======== The records

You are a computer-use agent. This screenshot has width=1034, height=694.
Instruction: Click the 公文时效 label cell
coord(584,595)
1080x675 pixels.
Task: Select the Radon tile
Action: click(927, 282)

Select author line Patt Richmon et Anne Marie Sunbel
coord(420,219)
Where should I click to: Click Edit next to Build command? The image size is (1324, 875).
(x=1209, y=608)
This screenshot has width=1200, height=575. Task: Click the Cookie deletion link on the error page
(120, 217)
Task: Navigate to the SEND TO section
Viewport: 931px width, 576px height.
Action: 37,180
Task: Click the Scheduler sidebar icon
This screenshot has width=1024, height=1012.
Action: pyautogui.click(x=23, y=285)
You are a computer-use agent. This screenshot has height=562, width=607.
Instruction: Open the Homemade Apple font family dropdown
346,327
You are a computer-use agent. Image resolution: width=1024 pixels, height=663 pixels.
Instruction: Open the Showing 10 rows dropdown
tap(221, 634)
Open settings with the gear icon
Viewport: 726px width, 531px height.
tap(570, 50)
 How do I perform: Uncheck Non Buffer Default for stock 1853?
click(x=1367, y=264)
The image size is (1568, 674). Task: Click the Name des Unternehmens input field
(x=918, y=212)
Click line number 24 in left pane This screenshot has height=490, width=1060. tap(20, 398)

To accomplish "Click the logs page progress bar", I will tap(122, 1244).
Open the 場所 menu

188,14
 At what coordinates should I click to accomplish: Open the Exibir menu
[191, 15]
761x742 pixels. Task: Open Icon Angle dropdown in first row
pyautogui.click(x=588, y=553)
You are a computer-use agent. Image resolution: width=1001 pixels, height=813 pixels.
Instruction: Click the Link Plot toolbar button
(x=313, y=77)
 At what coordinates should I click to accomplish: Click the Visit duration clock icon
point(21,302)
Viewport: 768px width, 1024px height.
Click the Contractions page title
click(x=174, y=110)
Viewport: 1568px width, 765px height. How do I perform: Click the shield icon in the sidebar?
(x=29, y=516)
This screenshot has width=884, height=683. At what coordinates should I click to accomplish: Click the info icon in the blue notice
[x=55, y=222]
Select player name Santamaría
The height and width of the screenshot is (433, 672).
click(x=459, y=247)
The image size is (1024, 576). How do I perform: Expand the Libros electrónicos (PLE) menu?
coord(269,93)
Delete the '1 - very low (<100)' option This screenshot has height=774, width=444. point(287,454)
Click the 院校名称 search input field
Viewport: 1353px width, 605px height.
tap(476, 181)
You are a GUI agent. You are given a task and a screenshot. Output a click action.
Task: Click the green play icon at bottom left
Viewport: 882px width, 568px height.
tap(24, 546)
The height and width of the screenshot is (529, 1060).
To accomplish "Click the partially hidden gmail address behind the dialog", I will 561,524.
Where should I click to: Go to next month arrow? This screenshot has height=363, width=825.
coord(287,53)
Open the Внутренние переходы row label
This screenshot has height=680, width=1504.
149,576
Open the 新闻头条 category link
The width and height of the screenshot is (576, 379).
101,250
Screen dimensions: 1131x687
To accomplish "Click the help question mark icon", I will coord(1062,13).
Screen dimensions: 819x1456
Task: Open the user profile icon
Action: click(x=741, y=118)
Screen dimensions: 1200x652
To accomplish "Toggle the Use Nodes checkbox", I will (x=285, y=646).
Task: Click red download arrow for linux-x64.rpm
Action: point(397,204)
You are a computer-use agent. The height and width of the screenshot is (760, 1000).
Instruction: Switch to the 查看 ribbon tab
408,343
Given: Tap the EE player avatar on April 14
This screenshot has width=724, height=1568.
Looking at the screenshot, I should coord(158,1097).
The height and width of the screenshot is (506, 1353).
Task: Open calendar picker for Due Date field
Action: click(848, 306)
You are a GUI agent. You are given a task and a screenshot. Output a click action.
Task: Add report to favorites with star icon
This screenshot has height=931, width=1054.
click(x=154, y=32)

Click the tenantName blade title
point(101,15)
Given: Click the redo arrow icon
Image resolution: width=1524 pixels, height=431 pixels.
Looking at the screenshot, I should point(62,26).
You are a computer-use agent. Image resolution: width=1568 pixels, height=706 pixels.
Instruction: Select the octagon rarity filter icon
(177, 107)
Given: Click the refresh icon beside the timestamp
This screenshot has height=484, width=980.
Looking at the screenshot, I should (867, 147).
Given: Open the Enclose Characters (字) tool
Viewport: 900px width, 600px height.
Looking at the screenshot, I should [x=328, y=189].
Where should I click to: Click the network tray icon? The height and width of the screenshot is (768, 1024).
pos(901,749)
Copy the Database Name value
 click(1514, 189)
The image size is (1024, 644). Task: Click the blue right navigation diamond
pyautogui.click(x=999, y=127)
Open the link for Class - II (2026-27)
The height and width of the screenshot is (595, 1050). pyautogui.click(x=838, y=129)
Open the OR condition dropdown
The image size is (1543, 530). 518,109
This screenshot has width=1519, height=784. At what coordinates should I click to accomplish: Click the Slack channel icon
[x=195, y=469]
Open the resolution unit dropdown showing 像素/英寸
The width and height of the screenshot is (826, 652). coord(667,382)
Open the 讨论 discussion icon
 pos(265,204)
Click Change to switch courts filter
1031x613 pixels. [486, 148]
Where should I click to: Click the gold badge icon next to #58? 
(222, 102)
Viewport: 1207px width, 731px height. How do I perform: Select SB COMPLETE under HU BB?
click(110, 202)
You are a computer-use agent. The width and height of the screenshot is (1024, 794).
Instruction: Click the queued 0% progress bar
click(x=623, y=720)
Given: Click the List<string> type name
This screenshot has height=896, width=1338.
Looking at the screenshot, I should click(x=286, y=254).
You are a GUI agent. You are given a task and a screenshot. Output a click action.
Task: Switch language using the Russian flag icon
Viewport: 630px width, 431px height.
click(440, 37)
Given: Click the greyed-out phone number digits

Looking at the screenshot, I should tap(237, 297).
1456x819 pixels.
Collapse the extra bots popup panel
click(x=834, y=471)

================

What you have to do: Scan the entries above and show each line that contains the word "player".

Answer space:
Select player name Santamaría
Given: Tap the EE player avatar on April 14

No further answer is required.